Research & Papers

Generating Query-Focused Summarization Datasets from Query-Free Summarization Datasets

Turning generic summaries into query-focused data—without human effort

Deep Dive

Researchers Yllias Chali and Deen Abdullah have introduced a novel approach to tackle the scarcity of large-scale datasets for Query-Focused Summarization (QFS). Their paper, published on arXiv (2605.05392), presents an evidence-based model that automatically generates query keywords from existing query-free summarization datasets—those containing only documents and summaries without explicit queries.

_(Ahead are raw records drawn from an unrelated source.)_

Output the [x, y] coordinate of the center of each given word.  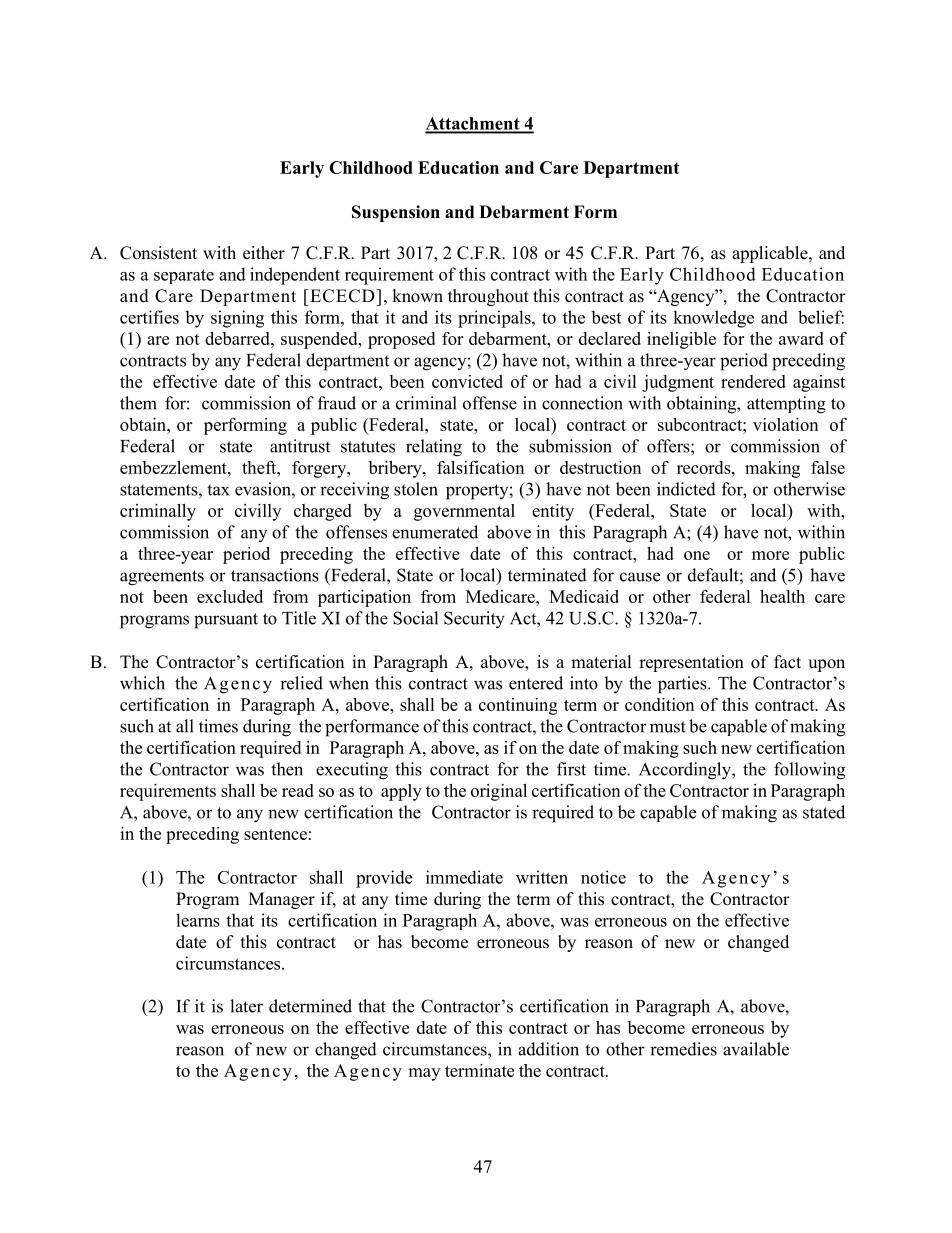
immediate [464, 877]
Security [474, 620]
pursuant [226, 621]
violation [785, 424]
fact [787, 662]
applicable [771, 254]
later [246, 1006]
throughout [488, 297]
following [809, 771]
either [264, 253]
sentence [275, 834]
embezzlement [174, 467]
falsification [480, 467]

The method works by extracting evidence-rich terms from the source documents and corresponding summaries, then assembling them into queries that capture the information needs implicitly present in the summary.

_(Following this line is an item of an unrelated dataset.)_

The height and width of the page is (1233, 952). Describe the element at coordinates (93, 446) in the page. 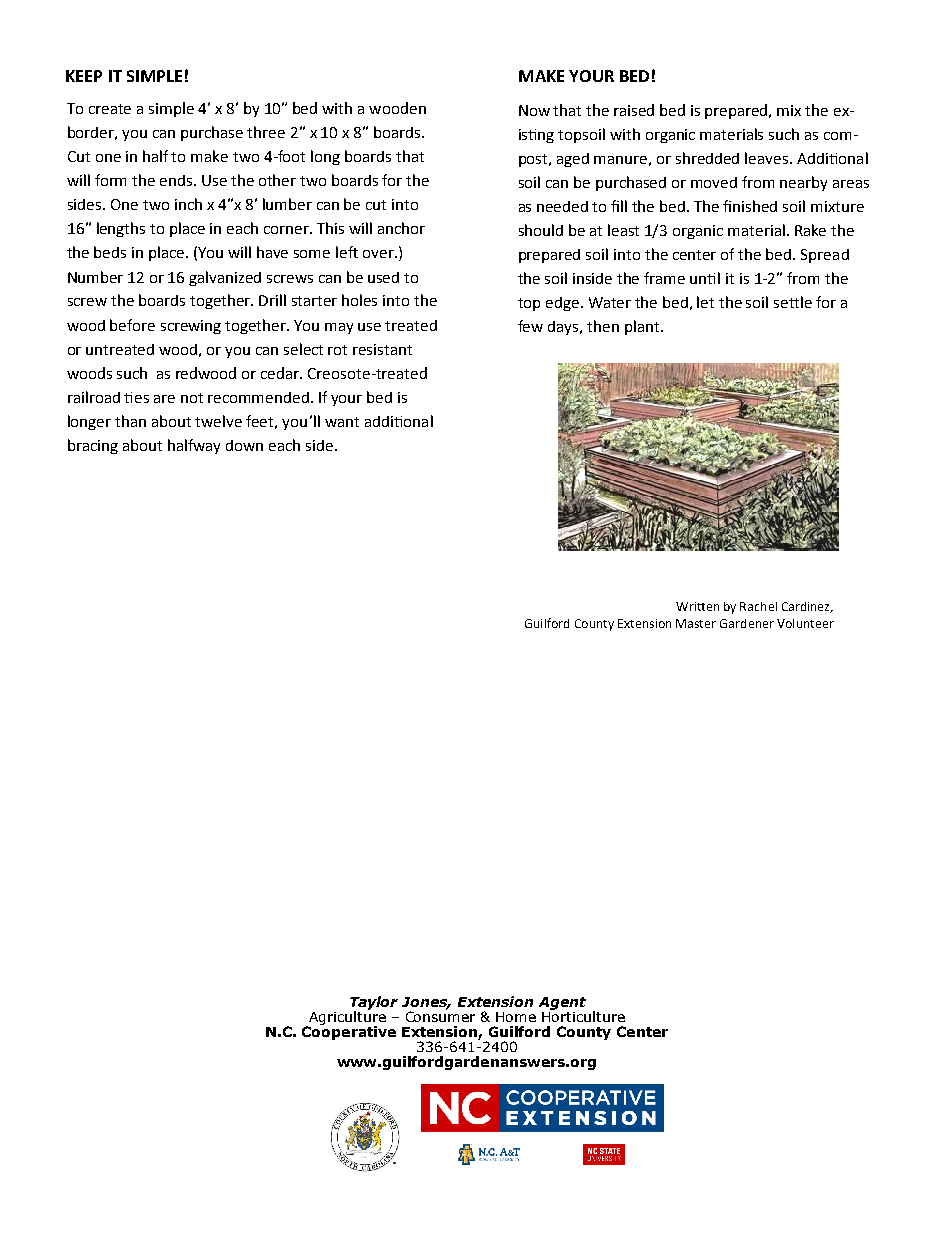

I see `bracing` at that location.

To validate their approach, the team conducted both intrinsic and extrinsic evaluations. Intrinsically, they measured the similarity between system-generated queries and original human-written queries from two standard QFS datasets. Extrinsically, they used the generated queries to train several pre-trained models, including a state-of-the-art QFS model, and compared output summaries. Results showed that summaries generated using evidence-based queries achieved competitive ROUGE scores—a standard metric for summarization quality—against those produced with original queries. The work, spanning 7 pages, effectively demonstrates that query-free datasets can be repurposed for QFS without manual annotation, potentially unlocking vast quantities of training data.

Key Points
  • Proposes an evidence-based model that automatically generates query keywords from query-free summarization datasets
  • Tested on two QFS datasets; summaries with generated queries achieved competitive ROUGE scores vs. original queries
  • Addressed the lack of large-scale QFS training data by repurposing existing query-free datasets

Why It Matters

Enables AI teams to repurpose millions of query-free summaries for query-focused tasks without costly human annotation.